Konuyu anlamadım önce. Mücahit Bey'in bir hakkının yendiğini düşündüm. Mücahit Bey'in ya da İl Genel Meclisi'nin bir haksızlığa uğradığını ve kendisinin de bunun karşısında tepki gösterdiğini zannettim. Fakat ilerleyen dakikalarda yanıldığımı anladım. Mücahit Bey bize bağırıyordu, biz densizlere. Haddini bilmeyip Mücahit Bey'i eleştirme gafletinde bulunan bizlere haddimizi bildirmek için sesi de gür çıkıyordu.
Konu Çınar Oteli'ydi.
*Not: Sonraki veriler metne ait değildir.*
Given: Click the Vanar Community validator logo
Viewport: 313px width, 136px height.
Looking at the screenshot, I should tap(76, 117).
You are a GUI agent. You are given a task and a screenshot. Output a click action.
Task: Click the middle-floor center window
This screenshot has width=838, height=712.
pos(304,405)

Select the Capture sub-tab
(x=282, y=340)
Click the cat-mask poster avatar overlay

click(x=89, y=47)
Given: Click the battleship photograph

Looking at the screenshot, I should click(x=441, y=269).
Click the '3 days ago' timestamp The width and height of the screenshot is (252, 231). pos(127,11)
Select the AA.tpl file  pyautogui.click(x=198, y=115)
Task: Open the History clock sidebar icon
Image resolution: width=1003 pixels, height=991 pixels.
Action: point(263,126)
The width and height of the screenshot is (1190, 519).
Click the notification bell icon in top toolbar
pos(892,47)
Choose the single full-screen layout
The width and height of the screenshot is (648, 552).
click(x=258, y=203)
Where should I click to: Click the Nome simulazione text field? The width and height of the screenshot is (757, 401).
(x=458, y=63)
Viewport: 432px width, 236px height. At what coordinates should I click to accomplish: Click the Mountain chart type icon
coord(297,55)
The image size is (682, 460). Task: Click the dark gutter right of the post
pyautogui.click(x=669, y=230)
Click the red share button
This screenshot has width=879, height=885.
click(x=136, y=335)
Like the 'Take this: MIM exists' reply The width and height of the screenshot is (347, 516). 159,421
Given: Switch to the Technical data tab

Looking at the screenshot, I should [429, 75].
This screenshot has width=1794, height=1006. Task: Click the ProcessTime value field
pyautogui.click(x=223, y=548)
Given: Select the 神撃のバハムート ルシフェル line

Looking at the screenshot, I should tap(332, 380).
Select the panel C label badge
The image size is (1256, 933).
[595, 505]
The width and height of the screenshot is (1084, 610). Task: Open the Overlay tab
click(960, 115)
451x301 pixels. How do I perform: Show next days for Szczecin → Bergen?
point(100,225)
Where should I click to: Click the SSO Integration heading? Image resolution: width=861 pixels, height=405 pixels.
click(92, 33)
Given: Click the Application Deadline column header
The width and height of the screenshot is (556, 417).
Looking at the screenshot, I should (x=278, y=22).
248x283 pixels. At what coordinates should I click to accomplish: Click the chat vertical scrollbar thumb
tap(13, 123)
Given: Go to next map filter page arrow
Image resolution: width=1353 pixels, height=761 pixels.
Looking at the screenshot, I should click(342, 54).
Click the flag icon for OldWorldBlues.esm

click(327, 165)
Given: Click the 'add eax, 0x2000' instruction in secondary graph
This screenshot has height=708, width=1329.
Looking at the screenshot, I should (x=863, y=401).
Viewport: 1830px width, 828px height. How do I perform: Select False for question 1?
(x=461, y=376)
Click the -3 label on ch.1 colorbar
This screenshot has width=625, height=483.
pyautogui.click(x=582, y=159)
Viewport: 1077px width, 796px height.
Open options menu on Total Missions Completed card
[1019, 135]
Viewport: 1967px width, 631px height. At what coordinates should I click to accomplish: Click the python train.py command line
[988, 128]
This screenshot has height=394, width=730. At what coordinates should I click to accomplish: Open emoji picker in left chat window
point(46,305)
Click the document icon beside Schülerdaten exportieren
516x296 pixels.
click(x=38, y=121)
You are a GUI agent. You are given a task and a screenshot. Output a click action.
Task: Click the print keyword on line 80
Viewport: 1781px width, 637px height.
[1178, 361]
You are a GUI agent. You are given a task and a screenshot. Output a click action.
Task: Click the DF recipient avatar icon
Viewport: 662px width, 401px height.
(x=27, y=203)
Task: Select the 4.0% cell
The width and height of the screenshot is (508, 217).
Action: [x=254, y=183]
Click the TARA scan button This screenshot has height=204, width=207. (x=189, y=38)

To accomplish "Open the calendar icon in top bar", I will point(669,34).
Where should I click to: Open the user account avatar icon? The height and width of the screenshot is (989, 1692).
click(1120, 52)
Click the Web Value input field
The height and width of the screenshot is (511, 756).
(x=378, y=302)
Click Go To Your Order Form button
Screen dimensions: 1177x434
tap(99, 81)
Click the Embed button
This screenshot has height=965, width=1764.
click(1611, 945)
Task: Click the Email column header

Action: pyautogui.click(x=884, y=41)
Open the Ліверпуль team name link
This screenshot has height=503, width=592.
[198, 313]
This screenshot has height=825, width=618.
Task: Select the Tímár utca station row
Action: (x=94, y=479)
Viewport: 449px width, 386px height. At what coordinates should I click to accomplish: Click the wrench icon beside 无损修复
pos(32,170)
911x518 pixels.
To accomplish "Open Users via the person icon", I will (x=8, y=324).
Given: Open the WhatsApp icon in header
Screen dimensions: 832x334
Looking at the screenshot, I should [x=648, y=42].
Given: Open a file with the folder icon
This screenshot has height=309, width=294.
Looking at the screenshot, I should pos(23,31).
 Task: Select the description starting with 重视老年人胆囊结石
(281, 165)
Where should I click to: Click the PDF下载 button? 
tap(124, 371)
Önce programa katılmayı düşünmedim, çünkü bu konuda fikirlerimi bu sayfalar vasıtasıyla kamuoyuyla paylaşmıştım. Fakat, Mücahit Bey işi birebir şahsımın yazılarına getirince, masum bir şekilde katılıp niçin bu yazıları kaleme aldığımı anlatma ihtiyacı hissettim. Daha doğrusu anlatabileceğimi düşündüm.
Daha programa bağlanır bağlanmaz, Mücahit Bey bağırmaya başladı. İl Genel Meclisi Başkanı Mücahit Kutlu'yu eleştirme gafletinde bulunan bir köşe yazarı olarak, var gücüyle bağırıyor ve bizi terbiye ediyordu. Bir şeyler ifade etmeye çalışırken bu sefer devreye program yöneticisi arkadaşım girdi, sözümü kesti. Şimdi Mücahit Bey'den fırça yediğime mi yanayım, televizyona bağlandığım halde meramımı ifade edemediğime mi yanayım, yoksa güzelim Çınar Otelin gittiğine mi yanayım.
Aslında program Mücahit Bey için tam bir can simidi olmuştu. Çınar Otelin kaybedilmesinin sorumlusu aslında belliydi. Konuyu gündeme taşıyan basın mensupları. Bu arada bir de televizyona Mücahit Bey'in kankisi Akçakoca Belediye Başkanı Fikret Bey bağlanıp da “Üzülme sen Mücahitçiğim, bu seni üzen terbiyesizlere bakma. Ben size Akçakoca'dan güzel bir arsa vereceğim. Yine dostluğumuz, kardeşliğimiz devam edecek. Siz ne güzel misafirler, siz ne güzel turistlersiniz Bolulular” deyip Mücahit Bey'e gaz vermez mi. İşte ne olduysa ondan sonra oldu.
Artık Mücahit Bey'i tutmak mümkün hale gelmedi. O andan itibaren arkadaşlarıyla birlikte basiretsiz bir şekilde Bolu'nun en az 2 milyon 500 bin TL değerindeki malvarlığını bedelsiz bir şekilde elden çıkaran Mücahit Kutlu gitti, yerine Hamidiye kahramanı Rauf Bey geldi. Eda o eda.
İşte ben o tavırdan sonra bittim televizyonun başında. Affet bizi Mücahit Abi dedim, yakışır sana. Sen bizi dövme yeter. Çınar Oteli bedelsiz mi vereceksin, Termal Otel'in ihalesini tam vermek üzereyken kamuoyu baskısı sonucu vaz mı geçeceksin, Allah aşkına ne yaparsan yap. Sana yakışır. Hele o hem Çınar Oteli basiretsiz şekilde elden çıkarıp, hem de bunun hesabını sorma gafletinde bulunan bizleri o şekilde fırçaladıktan, buna da çanak tutan yandaşları yanına bulduktan sonra bence artık sana yol görünmüştür.
Önümüzdeki dönem seni kimse tutamaz. Sana artık Meclis yakışır. Yürü Mücahit Abi, arkandayız. (Ha Tahsin Ağabeyi de yanında götürmeyi unutma.)
Saygılarımla.
NOT: Son yazımdan sonra Çınar Oteli konusunda cılız sesiyle katkı veren Olay Gazetesi Yazarı Erhan Beykoz Bey'e ve yürekli desteğiyle bizi cesaretlendiren Ekspress Gazetesi Köşe Yazarı İmdat Aslan Bey'e çok teşekkür ediyorum. İmdat Aslan Bey bilsin ki, gerekli mercilere sunulmuş dosya, en kısa sürede eline ulaşacaktır. Çınar Oteli meselesi çözülünceye, sorumlular hesap verinceye, Bolu'nun zararı giderilinceye kadar elbirliğiyle bu meseleyi çözmek namusumuzdur.